It Don't Mean a Thing If It Ain't Got That Swing

The formation of jazz can be contributed to genres ragtime, blue and African American religious music, especially as some of these genres overlapped at the beginning of the 1920s. Starting in New Orleans, Lousiana, Jazz brought a more upbeat vibe, especially as brass and string instruments played by bands played a huge role. The radio began broadcasting these bands which maintained the reputation of this uptown new sound! That’s when swing jazz came onto the scene, with beats similar to the syncopation that we hear in ragtime music, but focuses on playing between the beats,  the use of riffs, and call and response of the bass and drums. Swing made way for dancers to really get in the groove, which birthed the swing jazz clubs and popular dance moves. 

Ella Fitzgerald, who rightfully is known as the “Queen of Jazz”, had the purest tone one could ever hear. She was also known for her stellar diction, intonation and “trumpet like” improvisation skills. 

Duke Ellington was truly a jack of all trades as he stepped into the scene not just a composer, but a pianist and the leader of an amazing jazz orchestra that toured all over the world.

Another iconic female vocalist, Billie Holiday, sang with such melody and inventive timing, that captured audiences every time she opened her mouth.

Louis Armstrong is one of the most influential and popular trumpet players known to man.
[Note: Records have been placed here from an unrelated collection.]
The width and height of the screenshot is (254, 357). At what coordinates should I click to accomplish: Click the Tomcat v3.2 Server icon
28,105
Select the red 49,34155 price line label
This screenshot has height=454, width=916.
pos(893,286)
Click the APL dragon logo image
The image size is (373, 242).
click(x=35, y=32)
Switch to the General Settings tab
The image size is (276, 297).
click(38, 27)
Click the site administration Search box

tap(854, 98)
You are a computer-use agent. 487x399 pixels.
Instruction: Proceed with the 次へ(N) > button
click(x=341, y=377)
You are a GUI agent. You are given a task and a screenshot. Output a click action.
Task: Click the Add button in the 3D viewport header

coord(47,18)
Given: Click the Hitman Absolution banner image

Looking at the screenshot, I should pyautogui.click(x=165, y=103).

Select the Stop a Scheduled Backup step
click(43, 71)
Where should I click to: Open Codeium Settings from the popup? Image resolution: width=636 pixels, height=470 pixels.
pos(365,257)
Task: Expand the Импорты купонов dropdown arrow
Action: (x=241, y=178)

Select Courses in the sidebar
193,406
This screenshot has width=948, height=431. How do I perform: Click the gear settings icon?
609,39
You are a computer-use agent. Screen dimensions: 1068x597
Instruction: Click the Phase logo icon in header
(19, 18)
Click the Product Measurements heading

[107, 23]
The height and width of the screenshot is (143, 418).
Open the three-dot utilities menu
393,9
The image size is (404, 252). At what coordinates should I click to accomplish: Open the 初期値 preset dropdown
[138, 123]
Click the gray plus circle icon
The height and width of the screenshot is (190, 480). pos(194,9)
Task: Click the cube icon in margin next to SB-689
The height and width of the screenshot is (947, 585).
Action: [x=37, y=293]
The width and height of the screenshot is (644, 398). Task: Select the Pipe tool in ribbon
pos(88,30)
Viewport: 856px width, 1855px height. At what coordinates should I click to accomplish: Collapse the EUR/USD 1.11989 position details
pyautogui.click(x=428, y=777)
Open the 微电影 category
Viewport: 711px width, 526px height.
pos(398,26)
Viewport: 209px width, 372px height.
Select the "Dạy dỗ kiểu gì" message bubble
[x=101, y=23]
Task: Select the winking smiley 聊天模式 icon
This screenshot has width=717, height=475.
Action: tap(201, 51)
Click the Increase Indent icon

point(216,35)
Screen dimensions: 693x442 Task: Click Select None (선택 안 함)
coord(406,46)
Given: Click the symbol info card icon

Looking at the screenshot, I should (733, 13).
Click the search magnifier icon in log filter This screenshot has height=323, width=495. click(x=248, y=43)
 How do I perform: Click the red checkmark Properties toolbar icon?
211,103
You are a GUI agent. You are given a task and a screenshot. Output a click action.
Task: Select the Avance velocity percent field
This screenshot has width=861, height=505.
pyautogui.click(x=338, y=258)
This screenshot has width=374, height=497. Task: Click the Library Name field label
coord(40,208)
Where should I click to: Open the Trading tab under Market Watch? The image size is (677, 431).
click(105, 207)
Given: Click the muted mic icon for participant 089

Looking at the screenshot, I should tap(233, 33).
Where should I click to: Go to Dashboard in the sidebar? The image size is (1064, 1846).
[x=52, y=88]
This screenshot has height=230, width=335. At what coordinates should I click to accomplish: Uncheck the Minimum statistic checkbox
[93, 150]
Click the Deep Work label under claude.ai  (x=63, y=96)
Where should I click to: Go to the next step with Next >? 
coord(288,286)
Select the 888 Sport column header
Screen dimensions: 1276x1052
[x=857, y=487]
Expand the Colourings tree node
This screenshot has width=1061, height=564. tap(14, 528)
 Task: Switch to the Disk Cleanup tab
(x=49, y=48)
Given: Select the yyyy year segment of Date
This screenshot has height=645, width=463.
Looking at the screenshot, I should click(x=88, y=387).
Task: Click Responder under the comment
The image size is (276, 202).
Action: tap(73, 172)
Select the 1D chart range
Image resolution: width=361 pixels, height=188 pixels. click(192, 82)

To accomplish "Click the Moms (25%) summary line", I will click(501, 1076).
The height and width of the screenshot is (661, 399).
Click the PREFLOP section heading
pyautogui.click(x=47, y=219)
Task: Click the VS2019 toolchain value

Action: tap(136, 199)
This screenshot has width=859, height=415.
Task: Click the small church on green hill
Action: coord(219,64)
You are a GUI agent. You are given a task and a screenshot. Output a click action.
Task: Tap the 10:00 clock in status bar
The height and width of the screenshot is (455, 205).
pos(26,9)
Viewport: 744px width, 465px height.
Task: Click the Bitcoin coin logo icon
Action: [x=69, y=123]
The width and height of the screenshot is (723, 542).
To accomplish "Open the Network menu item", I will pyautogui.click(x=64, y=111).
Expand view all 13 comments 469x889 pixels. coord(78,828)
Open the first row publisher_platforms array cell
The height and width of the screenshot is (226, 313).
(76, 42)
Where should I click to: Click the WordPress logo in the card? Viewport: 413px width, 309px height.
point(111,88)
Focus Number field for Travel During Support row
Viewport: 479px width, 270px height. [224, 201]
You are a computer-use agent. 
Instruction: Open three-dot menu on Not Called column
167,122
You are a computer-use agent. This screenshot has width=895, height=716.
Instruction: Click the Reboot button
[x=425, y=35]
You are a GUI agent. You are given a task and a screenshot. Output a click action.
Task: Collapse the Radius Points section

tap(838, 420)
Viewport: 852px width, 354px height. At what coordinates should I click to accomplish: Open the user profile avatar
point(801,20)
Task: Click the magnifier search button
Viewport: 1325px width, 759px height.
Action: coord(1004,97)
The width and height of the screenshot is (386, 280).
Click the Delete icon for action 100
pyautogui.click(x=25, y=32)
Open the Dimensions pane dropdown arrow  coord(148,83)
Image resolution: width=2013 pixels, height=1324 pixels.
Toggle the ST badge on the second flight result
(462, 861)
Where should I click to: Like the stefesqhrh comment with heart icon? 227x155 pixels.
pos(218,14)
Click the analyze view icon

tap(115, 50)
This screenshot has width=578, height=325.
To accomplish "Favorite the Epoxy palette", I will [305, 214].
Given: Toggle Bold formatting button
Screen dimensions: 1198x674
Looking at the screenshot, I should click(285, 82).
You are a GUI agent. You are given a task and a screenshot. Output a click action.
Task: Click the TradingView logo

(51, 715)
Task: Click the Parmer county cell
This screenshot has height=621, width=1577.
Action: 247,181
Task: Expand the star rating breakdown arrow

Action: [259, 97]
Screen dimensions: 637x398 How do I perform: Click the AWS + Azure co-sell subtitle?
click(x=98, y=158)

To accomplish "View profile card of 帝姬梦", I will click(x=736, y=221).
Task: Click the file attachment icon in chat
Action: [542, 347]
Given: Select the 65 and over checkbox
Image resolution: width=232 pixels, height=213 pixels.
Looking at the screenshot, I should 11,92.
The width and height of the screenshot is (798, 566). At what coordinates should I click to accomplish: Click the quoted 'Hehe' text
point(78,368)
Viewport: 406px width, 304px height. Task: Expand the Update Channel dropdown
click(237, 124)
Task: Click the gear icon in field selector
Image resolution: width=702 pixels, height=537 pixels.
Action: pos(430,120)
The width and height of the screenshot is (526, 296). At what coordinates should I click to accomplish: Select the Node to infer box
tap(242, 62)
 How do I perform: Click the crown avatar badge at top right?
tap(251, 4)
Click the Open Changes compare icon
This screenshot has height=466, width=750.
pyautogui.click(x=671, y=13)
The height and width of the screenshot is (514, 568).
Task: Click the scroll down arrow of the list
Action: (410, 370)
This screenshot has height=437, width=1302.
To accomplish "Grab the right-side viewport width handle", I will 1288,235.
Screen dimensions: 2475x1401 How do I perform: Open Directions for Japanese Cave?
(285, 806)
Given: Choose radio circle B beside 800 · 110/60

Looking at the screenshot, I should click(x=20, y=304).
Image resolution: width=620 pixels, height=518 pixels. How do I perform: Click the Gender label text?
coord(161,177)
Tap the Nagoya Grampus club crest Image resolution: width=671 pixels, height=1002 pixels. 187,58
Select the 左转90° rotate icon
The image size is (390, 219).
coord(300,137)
His amazing skills paired with his distinct voice was admirable and indescribable. 

Jazz was so much more than a genre, it also influenced African Americans to react to civil rights events during the 50s and 60s. Jazz got Black people up off their feet, and formed a sense of community as White people were not allowing integration of night clubs and performance venues. Nevertheless, Jazz prevailed and transformed into one of the most listened to and honored genres within Black culture. Jazz in my opinion is the first genre where vocalists are not the only artists that were popular, but instrumentalists as well. To this day, the history and origins of Jazz are openly credited to Black people and appreciated deeply by those who are young and old!